◆ Try it: Your answer must be an exact copy of the data below, minus any pictures.

◆ Saved entries:

☆ ☆ ☆ ☆ ☆

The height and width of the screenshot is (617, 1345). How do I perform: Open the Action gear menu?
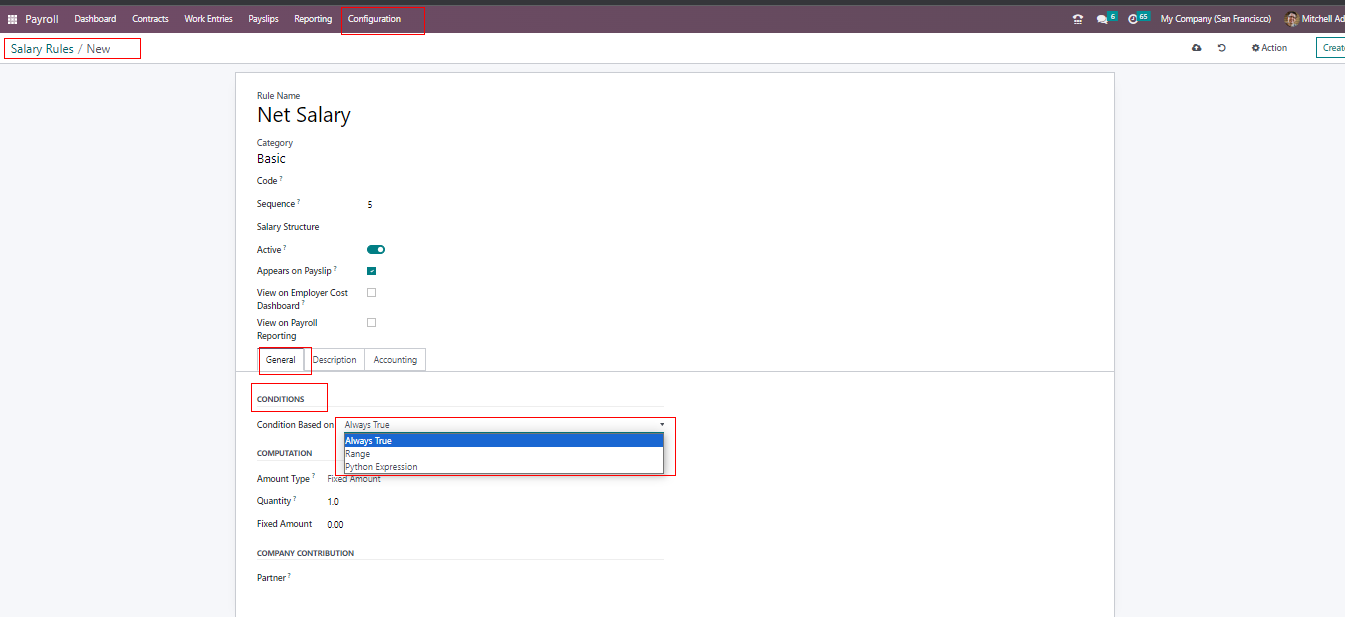click(1269, 48)
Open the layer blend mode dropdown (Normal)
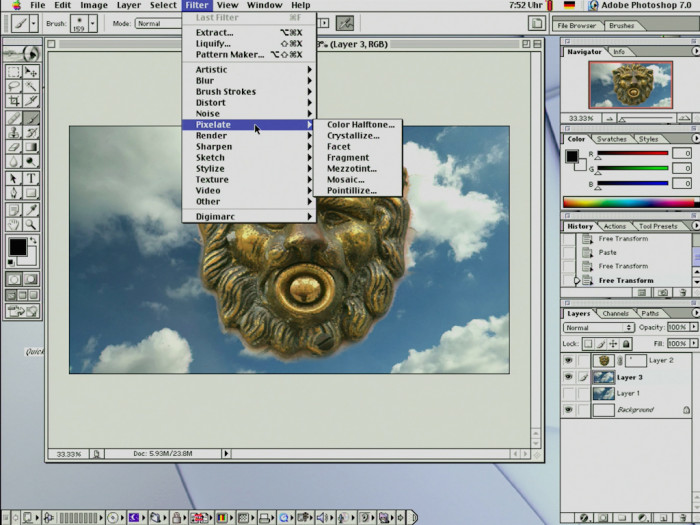700x525 pixels. (599, 327)
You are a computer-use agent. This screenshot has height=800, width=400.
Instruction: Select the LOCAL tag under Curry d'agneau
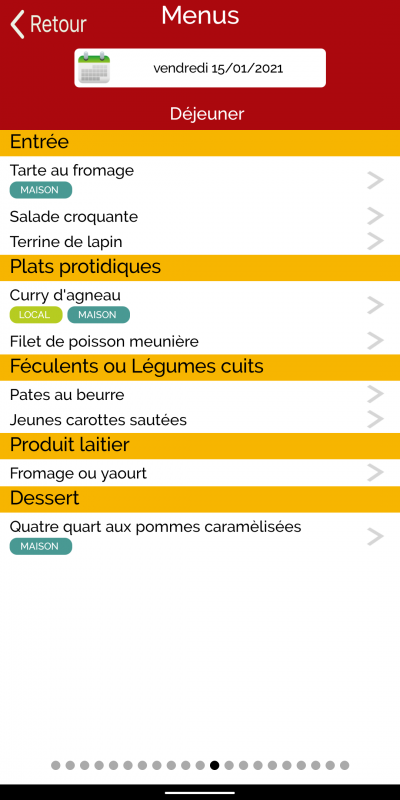coord(36,315)
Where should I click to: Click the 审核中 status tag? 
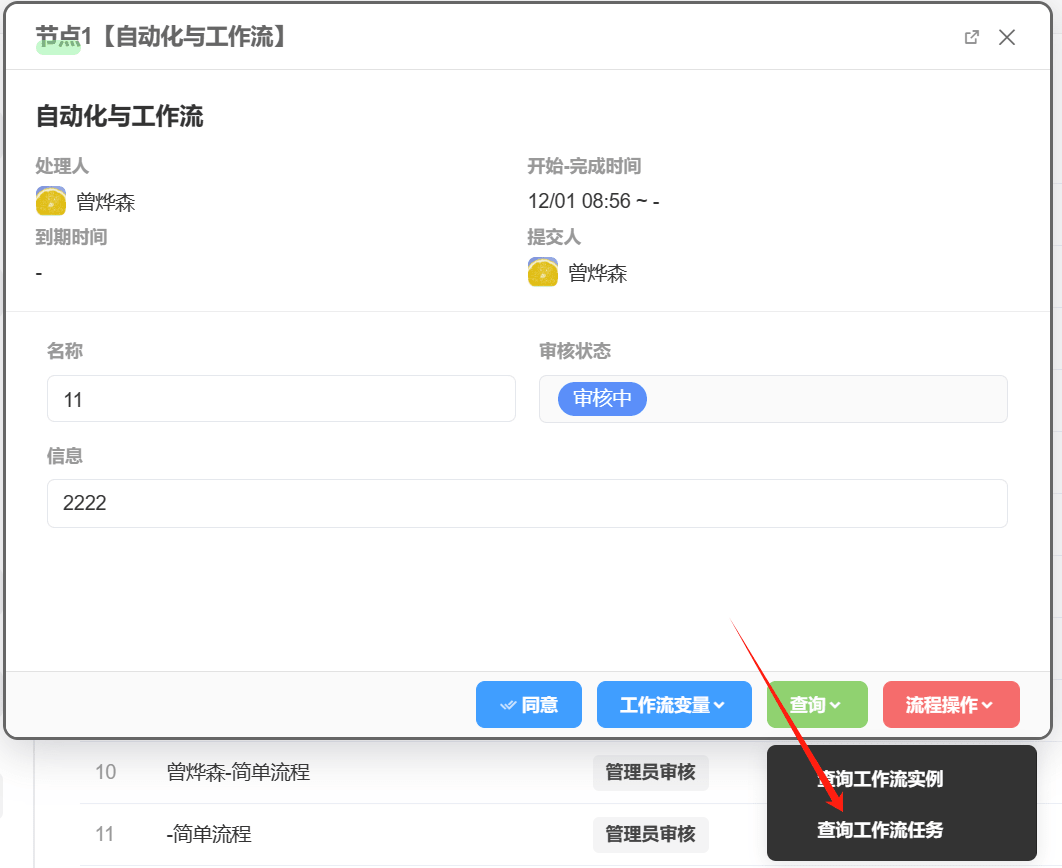coord(602,399)
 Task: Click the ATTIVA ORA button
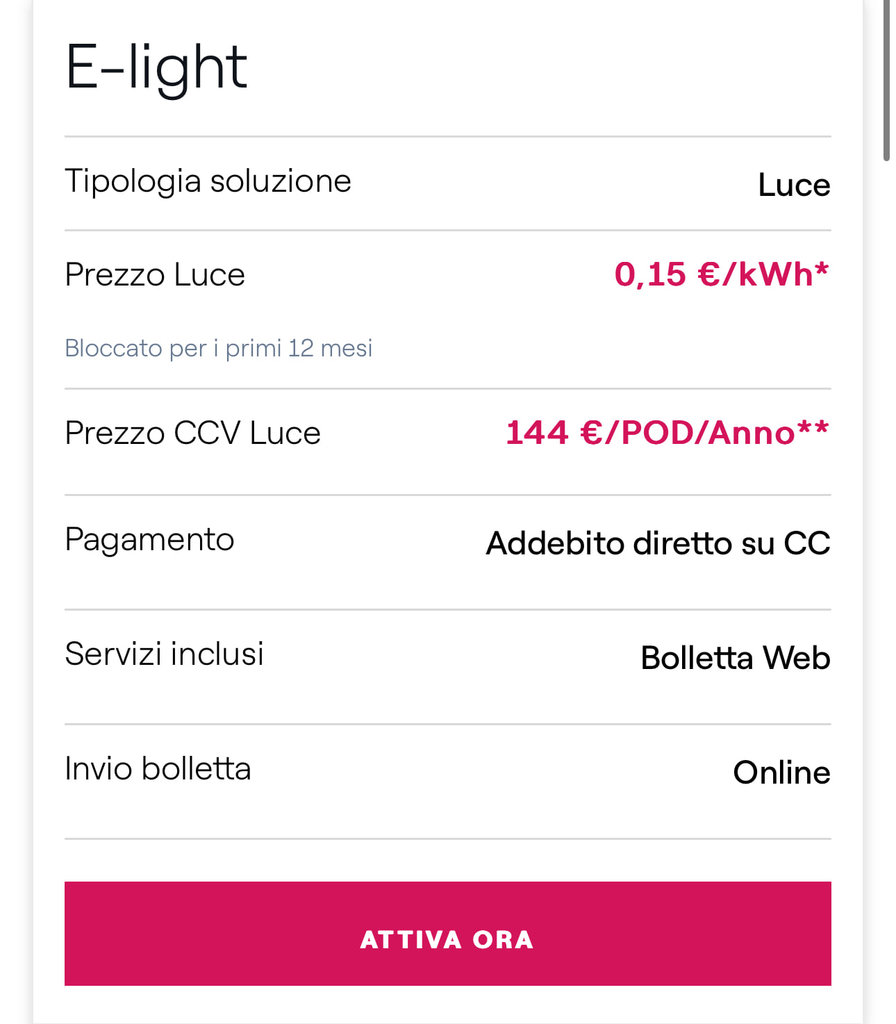447,933
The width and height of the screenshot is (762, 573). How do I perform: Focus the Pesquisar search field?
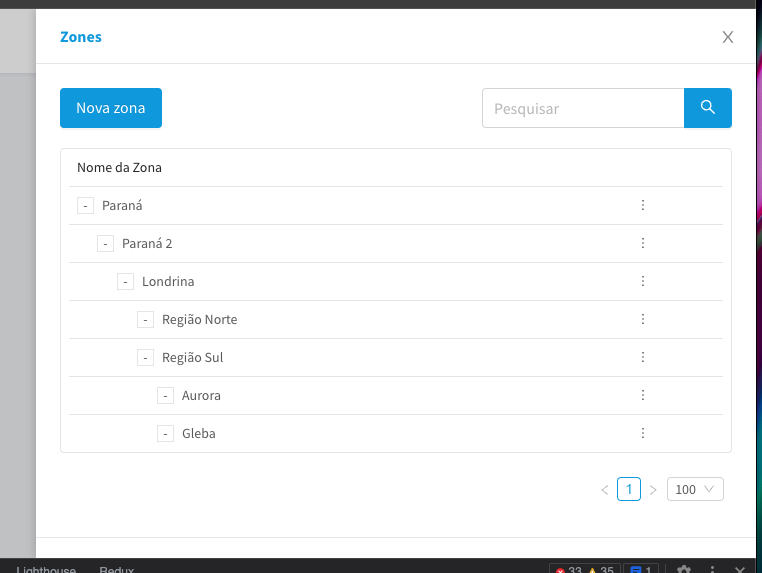pyautogui.click(x=583, y=108)
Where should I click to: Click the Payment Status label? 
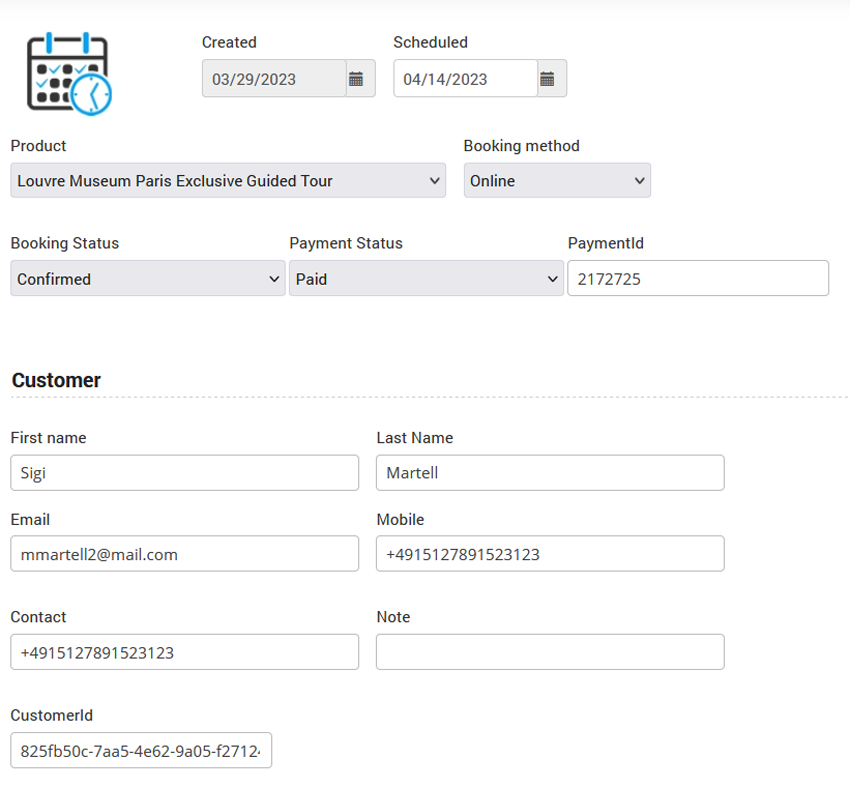[346, 243]
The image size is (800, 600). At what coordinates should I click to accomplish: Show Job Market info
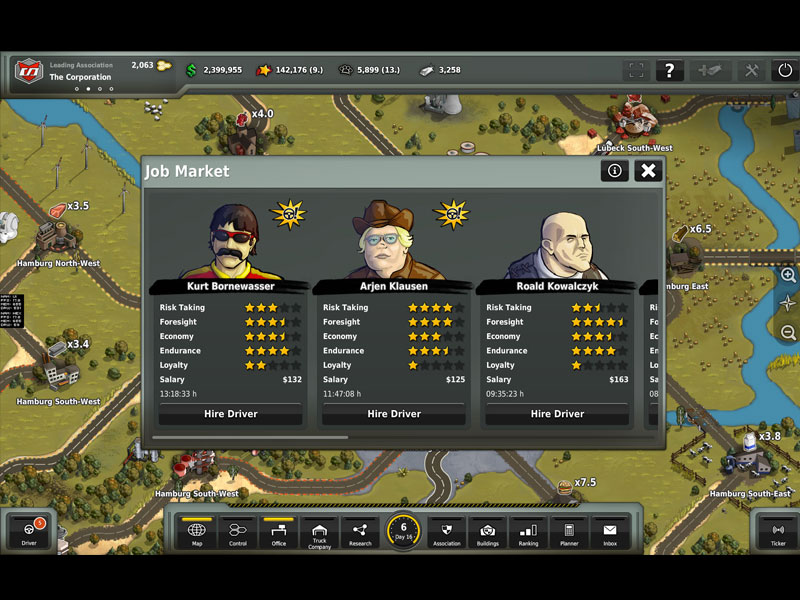[614, 171]
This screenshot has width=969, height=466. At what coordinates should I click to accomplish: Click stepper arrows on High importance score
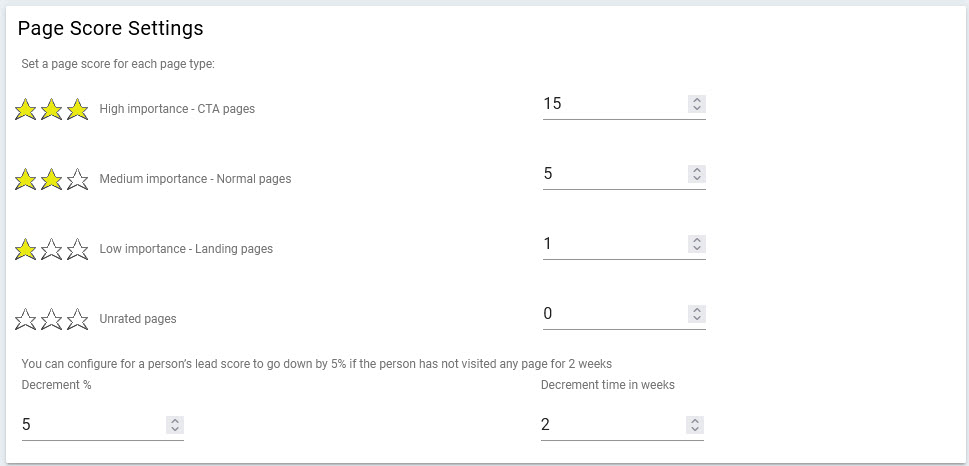(696, 104)
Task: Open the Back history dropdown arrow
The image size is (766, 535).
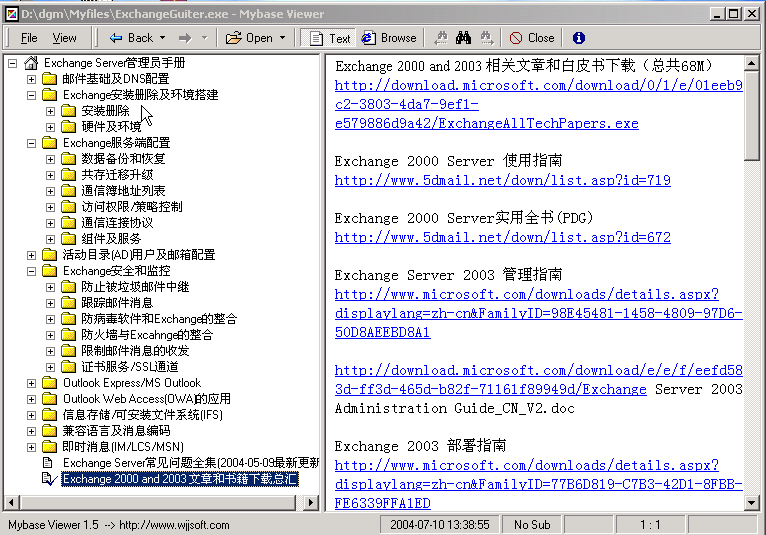Action: 163,38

☆ ☆ ☆ ☆ ☆

◆ Written solution:
The height and width of the screenshot is (617, 1345). How do I perform: Open the Action gear menu?
click(1269, 48)
Open the layer blend mode dropdown (Normal)
700x525 pixels. (599, 327)
You are a computer-use agent. This screenshot has height=800, width=400.
Instruction: Select the LOCAL tag under Curry d'agneau
coord(36,315)
Where should I click to: Click the 审核中 status tag? 
coord(602,399)
 Task: Click the ATTIVA ORA button
447,933
The width and height of the screenshot is (762, 573). How do I perform: Focus the Pesquisar search field?
pyautogui.click(x=583, y=108)
Where should I click to: Click the Payment Status label? 
[346, 243]
The image size is (800, 600). At what coordinates should I click to accomplish: Show Job Market info
[614, 171]
This screenshot has width=969, height=466. At what coordinates should I click to accomplish: Click stepper arrows on High importance score
(696, 104)
Task: Open the Back history dropdown arrow
The image size is (766, 535).
Action: 163,38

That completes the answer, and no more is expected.